-- Opening Marker --
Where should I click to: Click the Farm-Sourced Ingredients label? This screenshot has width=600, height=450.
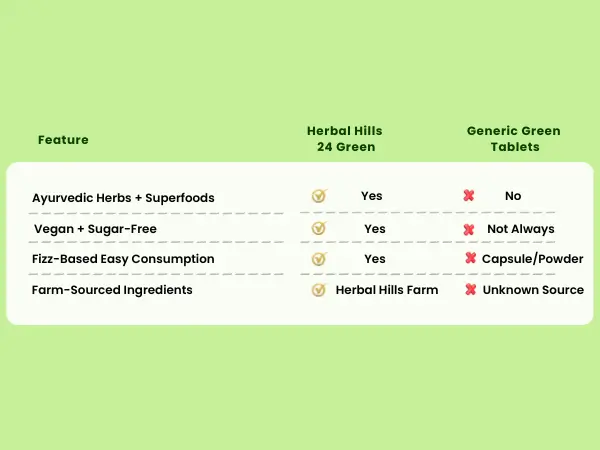(112, 290)
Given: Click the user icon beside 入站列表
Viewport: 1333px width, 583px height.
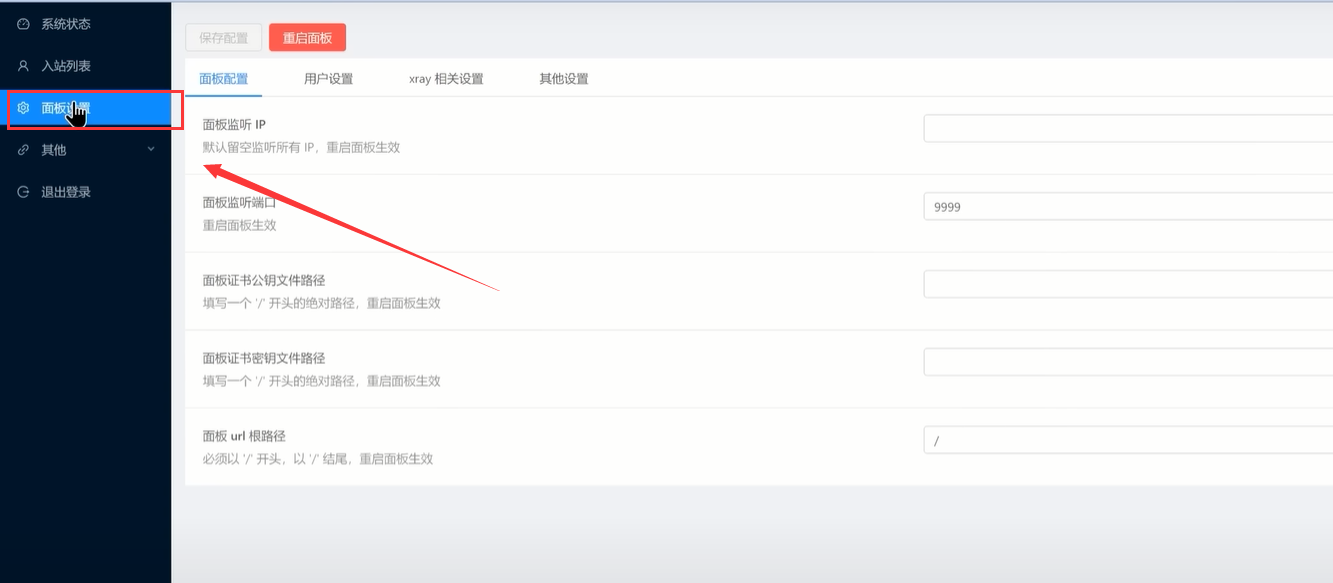Looking at the screenshot, I should (24, 66).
-- Closing Marker --
REQUIREMENT -
The entries are to be reproduced exactly, excluding any pictures they contain.

SOLUTION -
Where should I click to: Click the Farm-Sourced Ingredients label? This screenshot has width=600, height=450.
(112, 290)
Given: Click the user icon beside 入站列表
Viewport: 1333px width, 583px height.
Looking at the screenshot, I should (24, 66).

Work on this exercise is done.